The English militiamen took withering fire and quickly abandoned the position. Wainwright then landed his supplies and men at another location, but the French and their Wabanaki allies surrounded the location, the supplies, and his men (many of them sick). Wainwright had reached a low point of his own when he wrote, “The French have reduced us to the same state which we reduced them, at our last being at Port Royal.”[36]
Not willing to accept the embarrassment of defeat, Wainwright withdrew his forces to his ships, reorganized his forces, and attempted once again to take the fort on August 20. The fighting exhausted both sides. The French returned to their fort and the Colonial Militias returned to their ships.
The second attempt on Port Royal had failed. Sixteen colonists died, and many were wounded, not to mention the hundreds who had fallen ill. The French had won a major victory, with only three deaths of their own.[37]
The citizens of New England vilified Wainwright and other leaders of the expedition and labeled them as cowards. Anonymous letters threatened to hang them for their failure.[38] The two failures at Port Royal were a severe blow to Dudley’s reputation and once again caused speculation about his allegiance. As attacks continued on the frontier, his credibility sank still further.
Even so, and to his credit, the Harvard graduate did not point fingers at the questionable performance of the inexperienced military officers on the expedition. Instead, he learned an important lesson. He could not give into impatience, no matter how dissatisfied his fellow New Englanders became. He would need help from Mother England if the colonials were going to get the upper hand on the strongholds at Port Royal and Quebec. He wrote to the Board of Trade in mid-October 1707, asking again for men and ships from England to “remove this troublesome neighbor.”[39]
DUDLEY AND HARVARD COLLEGE
It was during this same time Dudley took time to address an issue at Harvard College that had long languished. Congregational Church minister Increase Mather had been an absentee Harvard College President, living in Boston and England instead of at Cambridge. During Mather’s time as President, the College had declined in the eyes of many New Englanders. After King William’s War, the hold of the Puritan Oligarchy on Harvard College had ended and the Harvard Corporation ousted Mather for refusing to return to Cambridge to live permanently.

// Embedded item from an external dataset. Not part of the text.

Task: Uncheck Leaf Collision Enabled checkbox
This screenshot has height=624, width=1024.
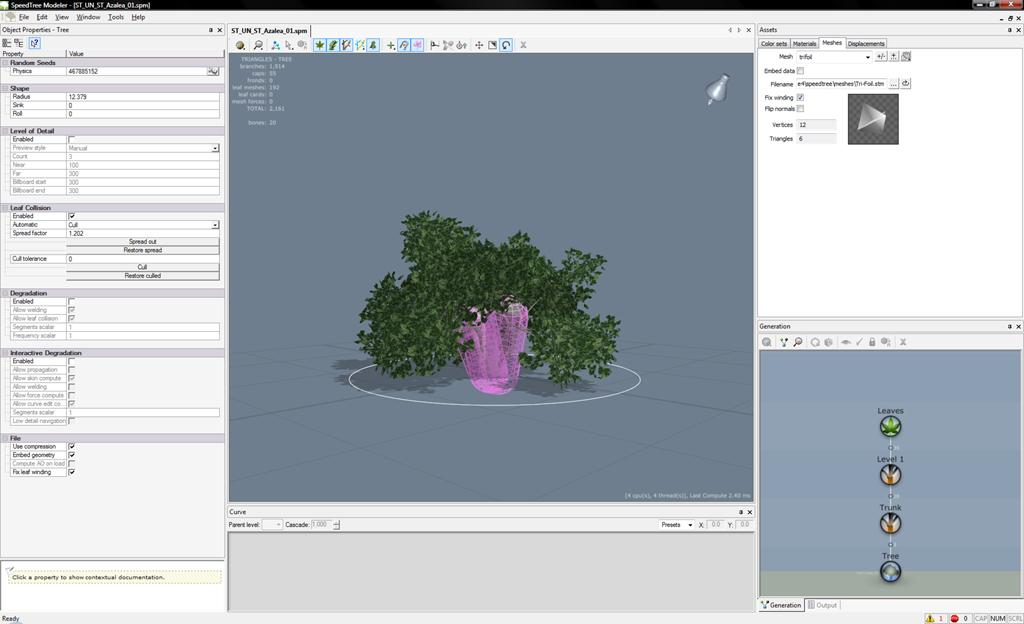Action: 72,216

With Mather gone, the Vice-President of the College, Rev. Samuel Willard, began superintending the College in September 1701. Willard was married to Governor Dudley’s sister, and with him at the helm, there was no need for change. [40] Dudley was confident of quality leadership, but another issue troubled him. The school had gone without a charter for nearly two decades. In 1864, the Crown revoked the College charter when it revoked the colonial charter. Thought England had since established a new provincial charter, Harvard’s still languished. This was a problem that Dudley wanted to solve.
Furthermore, Joseph Dudley’s father, Thomas Dudley, had helped to establish “the college at Cambridge.” In 1632, he used his own funds to build a palisade enclosing 1,000 acres around Cambridge (called Newtown until 1638). In 1637, Thomas Dudley was on a committee “to take order for a new college at Newtown.”[41] The College received a charter in 1642, with a second charter drafted in 1650. By then, Thomas Dudley was governor and signed the 1650 Harvard College charter into law.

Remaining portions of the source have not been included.